- **RECORDS SHOWN**:
====

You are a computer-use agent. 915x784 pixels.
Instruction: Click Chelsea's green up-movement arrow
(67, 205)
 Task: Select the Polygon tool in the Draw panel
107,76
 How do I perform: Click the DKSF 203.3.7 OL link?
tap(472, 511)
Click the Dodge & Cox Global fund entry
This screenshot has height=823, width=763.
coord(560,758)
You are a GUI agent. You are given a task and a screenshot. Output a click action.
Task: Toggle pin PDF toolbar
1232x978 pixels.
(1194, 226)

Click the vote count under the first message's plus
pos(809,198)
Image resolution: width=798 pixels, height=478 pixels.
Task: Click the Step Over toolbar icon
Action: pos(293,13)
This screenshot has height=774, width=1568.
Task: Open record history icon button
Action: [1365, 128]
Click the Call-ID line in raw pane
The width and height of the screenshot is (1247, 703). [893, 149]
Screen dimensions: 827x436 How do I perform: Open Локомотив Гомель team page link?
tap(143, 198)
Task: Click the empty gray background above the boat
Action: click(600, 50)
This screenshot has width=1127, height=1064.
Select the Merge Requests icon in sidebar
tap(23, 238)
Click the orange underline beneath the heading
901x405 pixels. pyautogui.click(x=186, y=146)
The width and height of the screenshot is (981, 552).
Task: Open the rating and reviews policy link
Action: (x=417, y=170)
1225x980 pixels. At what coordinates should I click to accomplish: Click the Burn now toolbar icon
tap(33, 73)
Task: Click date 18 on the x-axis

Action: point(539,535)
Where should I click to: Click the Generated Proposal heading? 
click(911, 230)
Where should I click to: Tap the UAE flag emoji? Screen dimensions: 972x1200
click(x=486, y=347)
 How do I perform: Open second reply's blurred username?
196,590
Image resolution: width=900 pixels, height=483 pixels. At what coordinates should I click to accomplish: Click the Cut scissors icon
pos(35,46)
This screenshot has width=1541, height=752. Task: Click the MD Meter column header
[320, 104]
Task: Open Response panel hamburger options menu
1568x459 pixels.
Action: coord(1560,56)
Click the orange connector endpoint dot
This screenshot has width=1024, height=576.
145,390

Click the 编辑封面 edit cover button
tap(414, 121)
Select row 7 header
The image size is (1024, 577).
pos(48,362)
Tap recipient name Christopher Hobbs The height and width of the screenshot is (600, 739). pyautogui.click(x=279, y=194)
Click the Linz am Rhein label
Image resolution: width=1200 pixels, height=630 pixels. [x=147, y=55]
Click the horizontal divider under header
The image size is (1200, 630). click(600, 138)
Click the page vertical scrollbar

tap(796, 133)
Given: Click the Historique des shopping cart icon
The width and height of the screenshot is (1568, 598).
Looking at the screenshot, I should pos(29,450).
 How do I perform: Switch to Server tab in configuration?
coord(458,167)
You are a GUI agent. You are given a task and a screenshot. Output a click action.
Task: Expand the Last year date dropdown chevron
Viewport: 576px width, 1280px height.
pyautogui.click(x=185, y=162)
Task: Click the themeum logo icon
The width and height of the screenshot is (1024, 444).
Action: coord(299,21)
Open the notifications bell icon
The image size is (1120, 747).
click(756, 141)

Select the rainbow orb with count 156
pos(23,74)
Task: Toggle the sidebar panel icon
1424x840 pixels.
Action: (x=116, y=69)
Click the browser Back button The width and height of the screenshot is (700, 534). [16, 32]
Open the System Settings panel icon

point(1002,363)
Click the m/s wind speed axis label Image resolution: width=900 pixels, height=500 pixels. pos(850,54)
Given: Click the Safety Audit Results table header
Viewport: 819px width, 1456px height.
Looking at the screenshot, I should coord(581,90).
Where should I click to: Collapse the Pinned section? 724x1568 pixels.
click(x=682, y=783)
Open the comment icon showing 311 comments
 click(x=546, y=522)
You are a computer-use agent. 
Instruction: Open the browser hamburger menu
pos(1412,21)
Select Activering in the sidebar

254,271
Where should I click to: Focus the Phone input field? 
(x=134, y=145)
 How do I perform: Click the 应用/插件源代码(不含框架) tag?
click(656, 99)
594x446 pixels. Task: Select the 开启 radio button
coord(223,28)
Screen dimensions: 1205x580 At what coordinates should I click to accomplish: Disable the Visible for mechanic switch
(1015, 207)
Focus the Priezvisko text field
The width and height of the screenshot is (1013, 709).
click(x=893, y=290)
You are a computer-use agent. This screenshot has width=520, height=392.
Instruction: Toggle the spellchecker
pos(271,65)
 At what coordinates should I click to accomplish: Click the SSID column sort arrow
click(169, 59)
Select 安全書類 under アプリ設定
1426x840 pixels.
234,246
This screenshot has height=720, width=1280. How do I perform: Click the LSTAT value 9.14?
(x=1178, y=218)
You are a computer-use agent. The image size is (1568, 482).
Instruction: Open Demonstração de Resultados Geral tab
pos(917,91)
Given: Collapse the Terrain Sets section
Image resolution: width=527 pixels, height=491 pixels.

====

Could you reproduce all of the entries above exactly?

You are a computer-use agent. 915x784 pixels.
Instruction: Click Chelsea's green up-movement arrow
(67, 205)
 Task: Select the Polygon tool in the Draw panel
107,76
 How do I perform: Click the DKSF 203.3.7 OL link?
tap(472, 511)
Click the Dodge & Cox Global fund entry
This screenshot has height=823, width=763.
coord(560,758)
You are a GUI agent. You are given a task and a screenshot. Output a click action.
Task: Toggle pin PDF toolbar
1232x978 pixels.
(1194, 226)

Click the vote count under the first message's plus
pos(809,198)
Image resolution: width=798 pixels, height=478 pixels.
Task: Click the Step Over toolbar icon
Action: pos(293,13)
This screenshot has height=774, width=1568.
Task: Open record history icon button
Action: [1365, 128]
Click the Call-ID line in raw pane
The width and height of the screenshot is (1247, 703). [893, 149]
Screen dimensions: 827x436 How do I perform: Open Локомотив Гомель team page link?
tap(143, 198)
Task: Click the empty gray background above the boat
Action: click(600, 50)
This screenshot has width=1127, height=1064.
Select the Merge Requests icon in sidebar
tap(23, 238)
Click the orange underline beneath the heading
901x405 pixels. pyautogui.click(x=186, y=146)
The width and height of the screenshot is (981, 552).
Task: Open the rating and reviews policy link
Action: (x=417, y=170)
1225x980 pixels. At what coordinates should I click to accomplish: Click the Burn now toolbar icon
tap(33, 73)
Task: Click date 18 on the x-axis

Action: point(539,535)
Where should I click to: Click the Generated Proposal heading? 
click(911, 230)
Where should I click to: Tap the UAE flag emoji? Screen dimensions: 972x1200
click(x=486, y=347)
 How do I perform: Open second reply's blurred username?
196,590
Image resolution: width=900 pixels, height=483 pixels. At what coordinates should I click to accomplish: Click the Cut scissors icon
pos(35,46)
This screenshot has width=1541, height=752. Task: Click the MD Meter column header
[320, 104]
Task: Open Response panel hamburger options menu
1568x459 pixels.
Action: coord(1560,56)
Click the orange connector endpoint dot
This screenshot has width=1024, height=576.
145,390

Click the 编辑封面 edit cover button
tap(414, 121)
Select row 7 header
The image size is (1024, 577).
pos(48,362)
Tap recipient name Christopher Hobbs The height and width of the screenshot is (600, 739). pyautogui.click(x=279, y=194)
Click the Linz am Rhein label
Image resolution: width=1200 pixels, height=630 pixels. [x=147, y=55]
Click the horizontal divider under header
The image size is (1200, 630). click(600, 138)
Click the page vertical scrollbar

tap(796, 133)
Given: Click the Historique des shopping cart icon
The width and height of the screenshot is (1568, 598).
Looking at the screenshot, I should pos(29,450).
 How do I perform: Switch to Server tab in configuration?
coord(458,167)
You are a GUI agent. You are given a task and a screenshot. Output a click action.
Task: Expand the Last year date dropdown chevron
Viewport: 576px width, 1280px height.
pyautogui.click(x=185, y=162)
Task: Click the themeum logo icon
The width and height of the screenshot is (1024, 444).
Action: coord(299,21)
Open the notifications bell icon
The image size is (1120, 747).
click(756, 141)

Select the rainbow orb with count 156
pos(23,74)
Task: Toggle the sidebar panel icon
1424x840 pixels.
Action: (x=116, y=69)
Click the browser Back button The width and height of the screenshot is (700, 534). [16, 32]
Open the System Settings panel icon

point(1002,363)
Click the m/s wind speed axis label Image resolution: width=900 pixels, height=500 pixels. pos(850,54)
Given: Click the Safety Audit Results table header
Viewport: 819px width, 1456px height.
Looking at the screenshot, I should coord(581,90).
Where should I click to: Collapse the Pinned section? 724x1568 pixels.
click(x=682, y=783)
Open the comment icon showing 311 comments
 click(x=546, y=522)
You are a computer-use agent. 
Instruction: Open the browser hamburger menu
pos(1412,21)
Select Activering in the sidebar

254,271
Where should I click to: Focus the Phone input field? 
(x=134, y=145)
 How do I perform: Click the 应用/插件源代码(不含框架) tag?
click(656, 99)
594x446 pixels. Task: Select the 开启 radio button
coord(223,28)
Screen dimensions: 1205x580 At what coordinates should I click to accomplish: Disable the Visible for mechanic switch
(1015, 207)
Focus the Priezvisko text field
The width and height of the screenshot is (1013, 709).
click(x=893, y=290)
You are a computer-use agent. This screenshot has width=520, height=392.
Instruction: Toggle the spellchecker
pos(271,65)
 At what coordinates should I click to accomplish: Click the SSID column sort arrow
click(169, 59)
Select 安全書類 under アプリ設定
1426x840 pixels.
234,246
This screenshot has height=720, width=1280. How do I perform: Click the LSTAT value 9.14?
(x=1178, y=218)
You are a computer-use agent. The image size is (1568, 482).
Instruction: Open Demonstração de Resultados Geral tab
pos(917,91)
Given: Collapse the Terrain Sets section
Image resolution: width=527 pixels, height=491 pixels.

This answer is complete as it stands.